Whose words are these? Authenticity in online public relations

by Steve Seager on July 6, 2009 . Views: 84

Beth Harte from marketing profs  has kicked off a lively discussion about whether public relations can be, or has ever been, ‘authentic.’

As she says, by authentic, she means: not false or copied, but genuine and real. She refers to the fact that many articles, presentations, blogs, or twitter posts are not written by the people that claim to publish them, but written by pr agencies.

‘Authenticity’ is a particularly relevant issue in social media. Many social media ‘experts’ claim it’s the biggest factor for businesses engaging with consumers in social media. I have also encountered many a client that worries about handing over responsibility for social media communications to online public relations practitioners.
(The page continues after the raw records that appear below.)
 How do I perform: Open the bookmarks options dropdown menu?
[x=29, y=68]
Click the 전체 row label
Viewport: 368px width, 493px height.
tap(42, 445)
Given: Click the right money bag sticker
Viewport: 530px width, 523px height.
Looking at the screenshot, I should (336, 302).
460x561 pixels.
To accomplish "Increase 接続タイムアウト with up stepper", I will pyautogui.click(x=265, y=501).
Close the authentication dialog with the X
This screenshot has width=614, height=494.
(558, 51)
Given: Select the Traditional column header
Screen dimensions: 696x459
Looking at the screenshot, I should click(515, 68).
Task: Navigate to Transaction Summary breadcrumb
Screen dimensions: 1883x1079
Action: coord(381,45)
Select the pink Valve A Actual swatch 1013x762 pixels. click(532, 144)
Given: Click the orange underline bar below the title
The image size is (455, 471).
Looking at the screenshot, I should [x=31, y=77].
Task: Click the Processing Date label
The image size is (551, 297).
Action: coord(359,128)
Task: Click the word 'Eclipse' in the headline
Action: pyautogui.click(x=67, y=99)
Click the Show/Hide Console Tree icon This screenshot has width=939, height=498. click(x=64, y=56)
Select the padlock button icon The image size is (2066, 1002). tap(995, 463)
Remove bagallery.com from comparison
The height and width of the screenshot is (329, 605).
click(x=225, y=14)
These fears are based on, as she puts it: “I don’t know about you, but these days when I read an article, a tweet, or a blog post I want to know that the person’s name on the article is the person who actually wrote it.”

Well, I would disagree. Authenticity is not about authorship, it is about intent and purpose. Would you be disappointed to know that Mr. Kipling doesn’t actually make his own exceedingly good cakes? And it is not him on Facebook? Are Obama’s words less authentic because the rather brilliant Jon Favreau wrote them?

Speeches are a perfect example. Does ghost writing make a speech less authentic? I have written speeches both for business leaders and diplomats. When I have done my job well, they have expressed that I help them articulate their ‘story’ better than they could have done alone. Does this make their speeches less authentic? I would argue it makes them more authentic.

The key is in teamwork between the client and the pr. To help any client better articulate themselves, any good pr must do the basics:

  1. Research and understand what makes the brand or person tick
  2. Work closely with the client to clarify the intent and purpose
  3. Ensure the story is targeted and relevant to the audience
  4. Adopt the personal or brand tone and style of the client

If your pr has done these basics, they can help you better articulate your value to those you address. If this content results in trust from those who read that content, then your pr has done his job. You are authentic. Even in social media.

Of course, there are exceptions to the rule. Sometimes the name on by-line should be the writer. If you are a CEO writing your blog, then I wouldn’t advocate ghost writing. But that’s where a good pr slips into editor mode. An editor can help you hone and sharpen your message so it sticks. So it is authentic. Again, it takes teamwork.

‘Trust’ not ‘authenticity’ is the key to creating great stories in social media. I certainly wouldn’t trust the fact that everyone is who they say they are in social media. But when I read consistently relevant, meaningful and valuable content from someone, I don’t care who wrote or edited the actual words. I trust them. Don’t you?